Pero más allá de su apariencia, Óscar realmente trabaja bien, y eso es lo que más me importa. Tiene un talento natural para el orden, la limpieza y el trato con los animales. Si no lo tuviera, por muy atractivo que fuese, no duraría en esta casa ni un solo día. Aquí no se contratan modelos, sino empleados eficientes.
Limpieza extrema y síndrome de Diógenes
Gracias a él, he hecho una purga histórica. Hemos tirado montones de cosas que llevaba almacenando durante tres décadas. Ha sido una especie de exorcismo doméstico.
Ropa de armarios y baúles, directo a los contenedores de ayuda humanitaria. Viejas sartenes y cacharrería, recogidas por el Ayuntamiento para su reciclaje. He cambiado la distribución de toda la casa: mi cuarto y el comedor han intercambiado lugares, la habitación de invitados ha sido reformada y la cocina está en plena transformación. Todo está tomando un nuevo aire, y me siento mejor. Pero también me he dado cuenta de una verdad incómoda: tengo el síndrome de Diógenes en versión funcional.
No me había percatado de cuánto guardaba hasta que me puse a limpiar. Creo que todos lo padecemos en cierto grado, aunque nos neguemos a admitirlo.
Entre enfermerías y travesuras caninas
Mientras la casa se renueva, mis animales me traen por la calle de la amargura.
Mi gato Tucho sigue con diabetes, lo que significa que cada mañana y cada noche le inyecto insulina. No empeora, pero su mejoría es desesperantemente lenta. Me rompe el alma verlo así. Todas las mañanas le ahogo en besos y caricias, y él, que no es tonto, se deja querer y lo aprovecha. Aún conserva ese aire de viejo cascarrabias con alma de niño-gato, siempre merodeando en busca de comida prohibida.
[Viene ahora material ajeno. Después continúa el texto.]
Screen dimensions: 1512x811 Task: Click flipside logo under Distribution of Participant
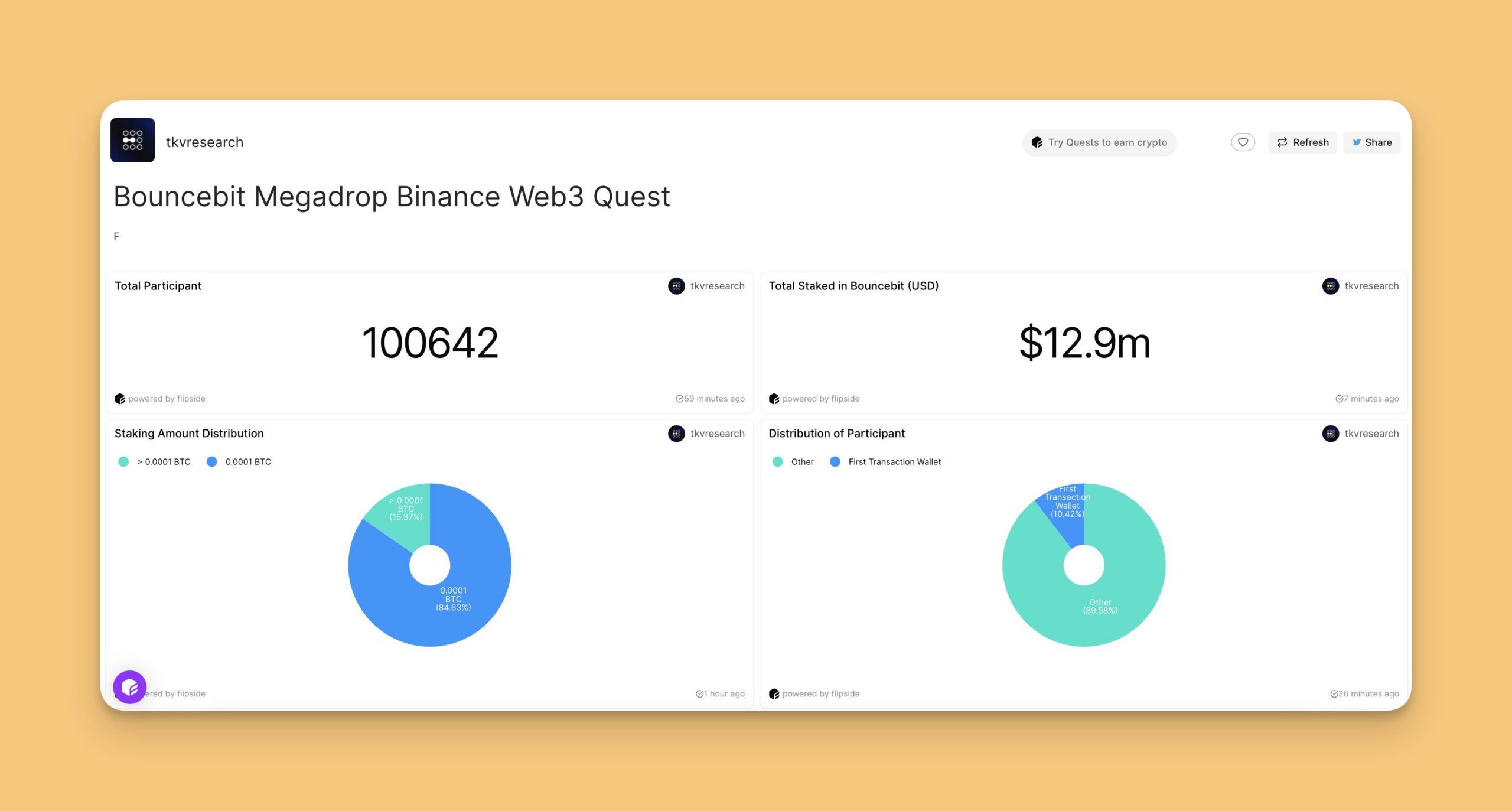[x=774, y=694]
Las perras, por su parte, han destruido tres alfombras nuevas en cuestión de dos horas y media. Literalmente, las han rasgado con sus garras como si fuesen osos pardos en plena selva. Resultado: un suelo cubierto de marcas y una inversión de 75 euros tirada a la basura.
Por otro lado, mi gata Tomasita ha estado con gastroenteritis, así que lleva días bajo tratamiento con un antibiótico tan fuerte que parece una gata drogada. El veterinario asegura que no es grave, pero su estado de trance es cómico. Camina como si estuviera en una rave de los 90. Me pregunto si tomándome yo el antibiótico tendría el mismo efecto.
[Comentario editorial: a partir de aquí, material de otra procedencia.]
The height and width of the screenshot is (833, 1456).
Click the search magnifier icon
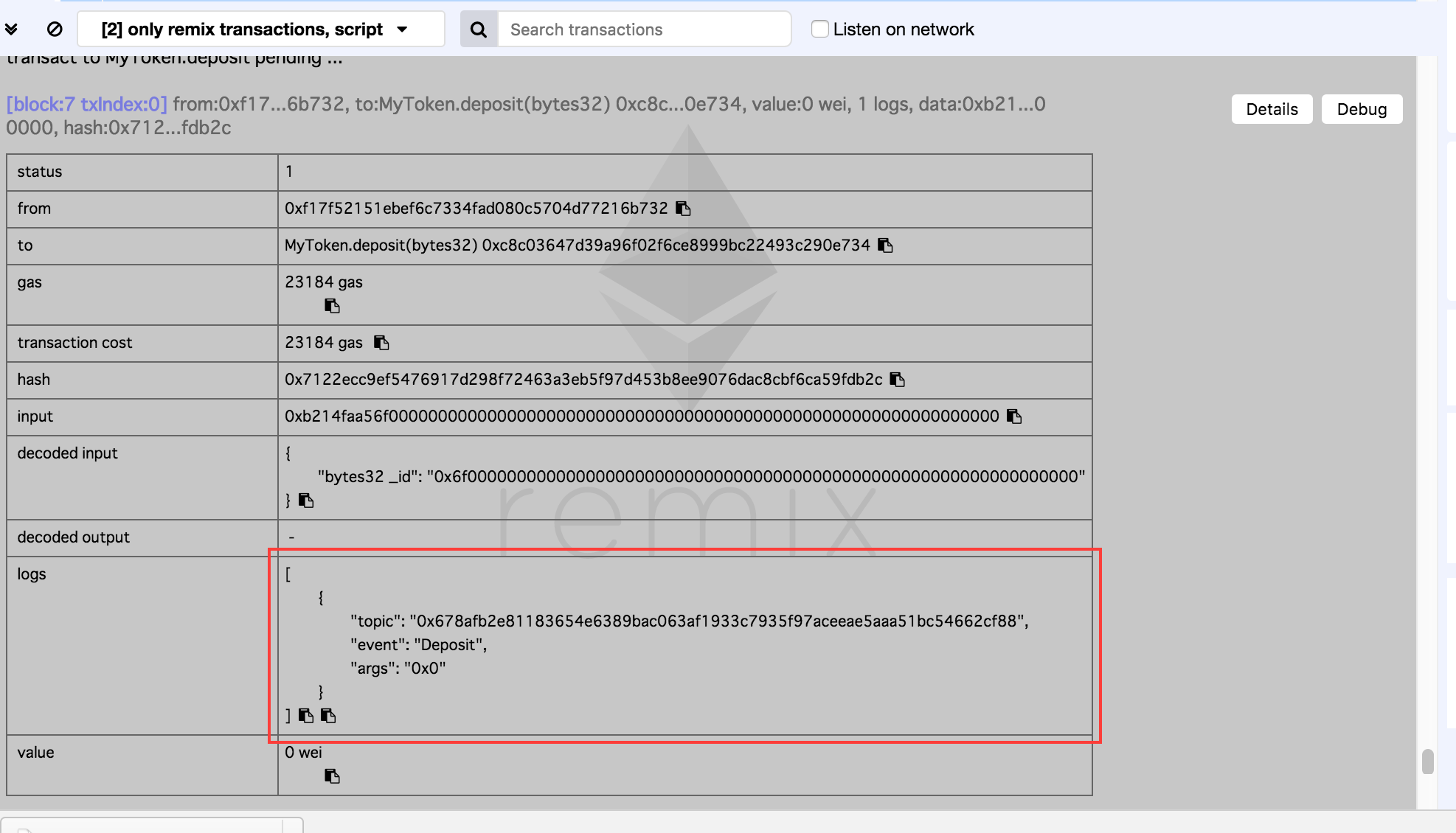pos(479,29)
Entre consultas y obsesiones
Mi trabajo sigue a pleno rendimiento. Consultas sin descanso, clientes de todas partes del mundo y un horario que me exprime al máximo. Duermo cuatro horas al día, a veces menos. Las ojeras se han convertido en una segunda piel, y los 37 años empiezan a delatarse en canas y arrugas.
Me consuela que mi cara aniñada aún engaña al tiempo, pero siento que el envejecimiento está ganando la partida. Me está obsesionando.
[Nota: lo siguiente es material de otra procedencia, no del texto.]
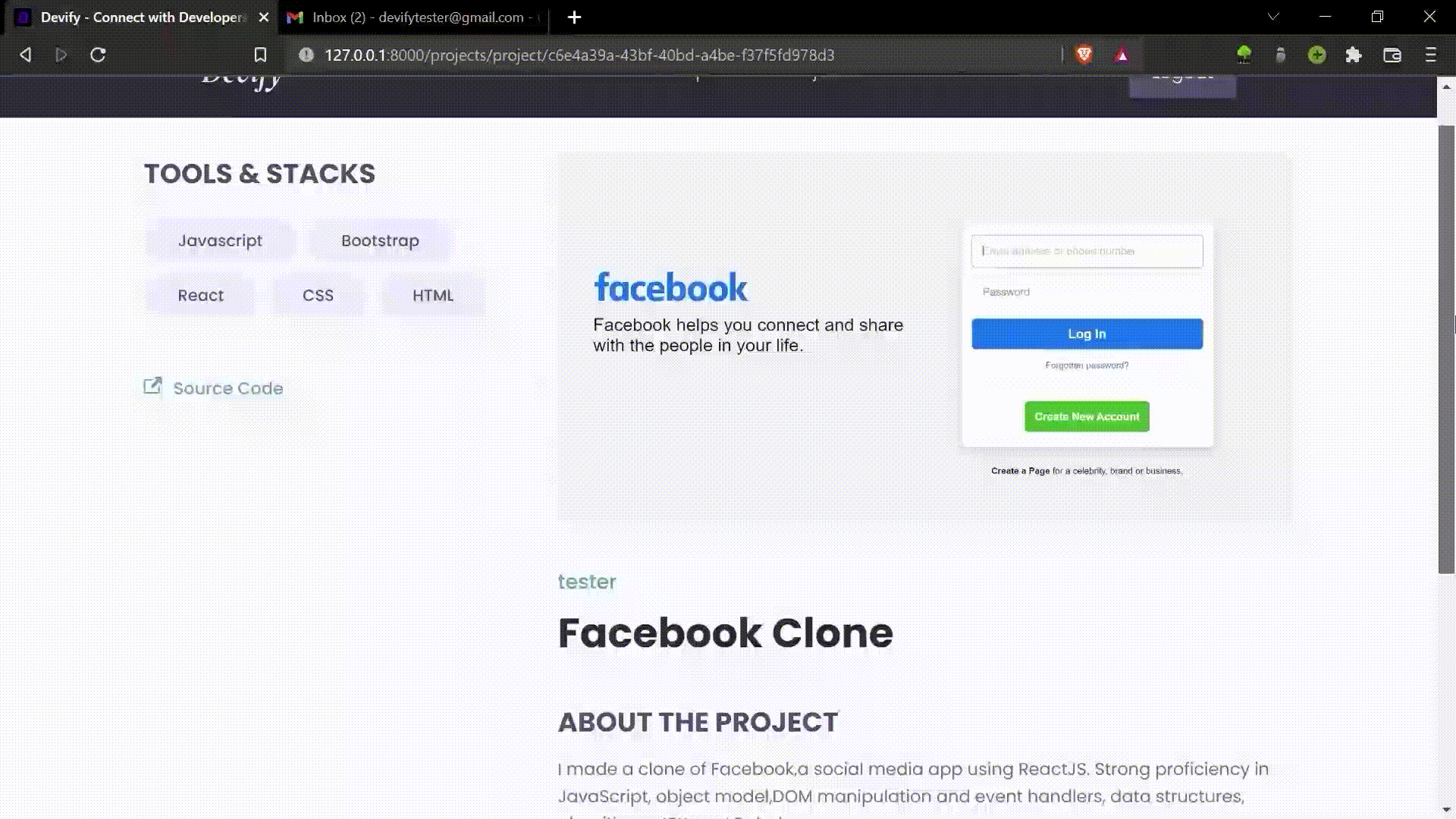Viewport: 1456px width, 819px height.
Task: Click the Facebook clone project thumbnail
Action: [x=924, y=339]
Ayer, en un arrebato de reinvención, decidí afeitarme la cabeza al cero y decirle adiós a todas mis rastas de un solo tajo. Me miro al espejo y parezco un niño bueno, aunque en mi interior siga sintiéndome un viejo demonio.
Es increíble lo camaleónica que es la apariencia humana. En cinco minutos puedes convertirte en otra persona. La estética es una farsa efímera.
Nuevos caminos para Dani
Dani, mi pareja, ha estado trabajando en un campamento urbano como cuidador de niños. Ahora, mientras busca nuevas oportunidades, quiero ayudarle a encontrar su verdadera vocación.
Le he propuesto que estudie Imagen y Sonido en una prestigiosa escuela privada de Santiago de Compostela. Es una carrera costosa, pero creo que podría abrirle puertas y darle un futuro sólido. Además, tendría acceso a Periodismo en la universidad. No sé si querrá aceptar, pero haré todo lo posible por animarlo. Creo en él.
El cambio es inevitable
Mi casa, mi trabajo y mi mente están en plena transformación. Limpieza, orden, nuevas estructuras, nuevos caminos.
No sé hasta dónde me llevará todo esto, pero acepto el cambio. Lo necesito.
Y por ahora, lo único que sé con certeza es que mi asistente Óscar es una prueba diaria de autocontrol.
Voy a tener que rezarle a todos los santos… o llevar gafas de sol oscuras para no verlo demasiado.